Exploring the Azure Chaos Studio Preview

⚠ Please note – Chaos Studio is a Preview Service – so expect changes and updates!

Introduction

Chaos Engineering is the process of testing a solution and its ability to withstand problems and faults whilst maintaining the required level of service or uptime. Chaos Testing is carried out to provide a level of comfort that the solution undergoing testing will be able to withstand potential issues during production operation. This has traditionally been a challenge with on-premises infrastructure, whereby limited resource and scope for temporary duplication, migration, or service expansion is often limited by physical hardware. In the Cloud world however, there is almost unlimited scope for introducing problems and designing solutions to resolve them, and we can utilise additional services, regions, and zones (for example) to mitigate many issues, and work around these types of events.

Designing with “Chaos in Mind“… aka Chaos Engineering has been used by numerous large organizations for a number of years – but scope for smaller organizations to use this type of tooling has often been limited to performing periodic DR or Resiliency Testing, not true “Chaos Testing”. In many cases, testing specific systems could require having Development or Test environments, and access to tooling required to run tests, for example. There are, however, a number of well-known tools and use cases, you can read about here.

✅ You can learn more about Chaos Engineering over at Microsoft Learn here: https://learn.microsoft.com/en-gb/azure/architecture/framework/resiliency/chaos-engineering

Azure Chaos Studio

Azure Chaos Studio is designed to provide access to a range of Chaos Engineering tools within Microsoft Azure. Chaos Studio is organised into two main sections: Targets and Experiments. Targets represent Azure Resources we wish to inflict chaos upon, and Experiments define the Chaos we will inflict.

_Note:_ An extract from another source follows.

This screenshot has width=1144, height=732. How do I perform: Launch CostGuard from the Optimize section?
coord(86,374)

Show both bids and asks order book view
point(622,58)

Azure Chaos Studio Overview

Lab Environment for Testing

To allow me to do some testing of Azure Chaos Studio, I have created a sample environment across two Azure Regions, with Traffic Manager, Firewalling, Internal Load Balancers, and Clusters of Web Servers (running IIS). This is designed to simulate a business Web Application, with resiliency across various layers of the application, and a multi-region approach to the design. I’ve used a Custom Script Extension during deployment to install IIS on each Server, and to change the IIS default page to the server name – which allows me to see easily where the request ends up, and confirm I am accessing our test web site during any Chaos Experiments run.

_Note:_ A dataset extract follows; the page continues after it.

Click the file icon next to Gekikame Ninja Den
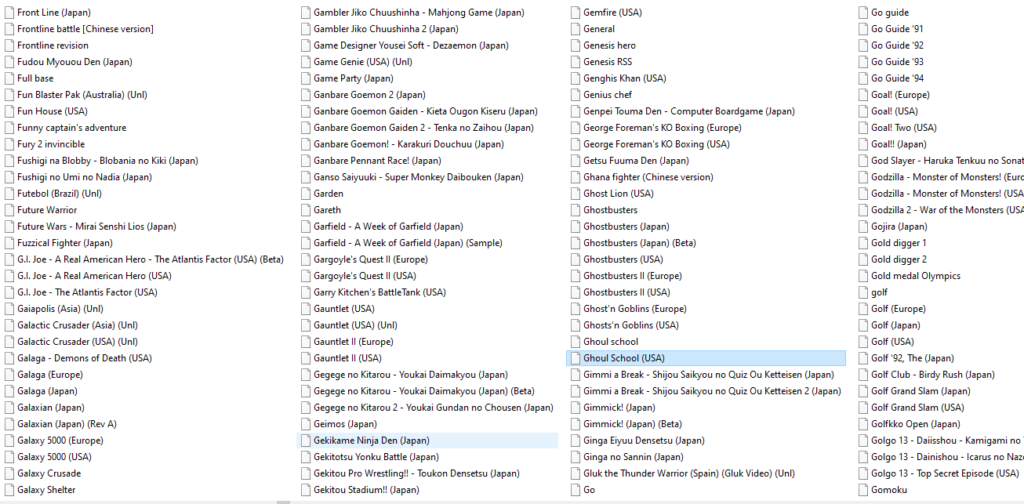This screenshot has height=504, width=1024. pos(305,440)
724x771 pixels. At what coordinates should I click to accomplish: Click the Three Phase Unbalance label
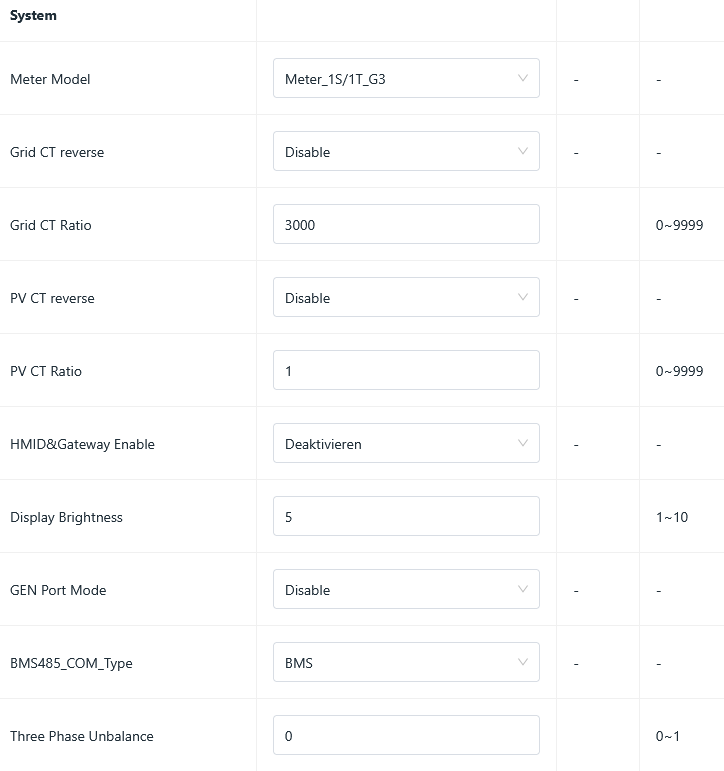coord(81,736)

This lab has 3 access points:
    1. The Traffic Manager DNS Record, which is the main entry point for the Web Application and will be something like: http://chaos-demo-########.trafficmanager.net.
    2. An access URL for the Region 1 Public IP (NAT’d out via the Regional Firewall).
    3. An access URL for the Region 2 Public IP (Also NAT’d out via the Regional Firewall).

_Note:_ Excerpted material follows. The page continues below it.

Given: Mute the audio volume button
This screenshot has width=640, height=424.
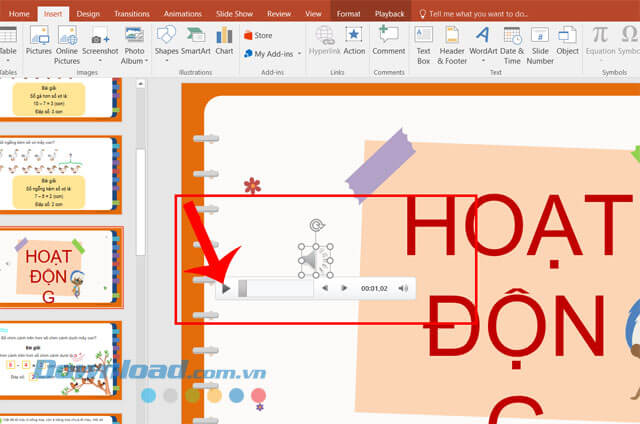Looking at the screenshot, I should point(403,289).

❓ The goal is to test the resiliency of this application using Chaos Studio. So, if we introduce failures and problems – users should still have access to the application.

Lab Environment Overview
Lab Environment Overview

✅ You can download a copy of this Lab Environment here: https://github.com/jakewalsh90/Terraform-Azure/tree/main/Chaos-Studio-Test. If you need a refresher or introduction to Terraform deployment on Azure – please check out my Blog Series here.

Onboarding Resources before the chaos

Before we can start creating chaos, we need to onboard Resources to Chaos Studio. This is done by selecting “Targets” in Chaos Studio in the Portal:

Chaos Studio Targets

Within my lab environment, I can onboard the following Resources, by selecting the Resources and clicking “Enable Targets”:

Enabling Targets

Upon Clicking “Enable Targets”, two options will be presented:

Target Types

There are two options when enabling a target, which relate to the type of fault we will be testing for:

  • Service-direct Targets -These run directly against Azure Resource, and do not require any installation or instrumentation. 
  • Agent-based Targets – These run inside Virtual Machines or Scale Sets and provide failures within the Guest OS.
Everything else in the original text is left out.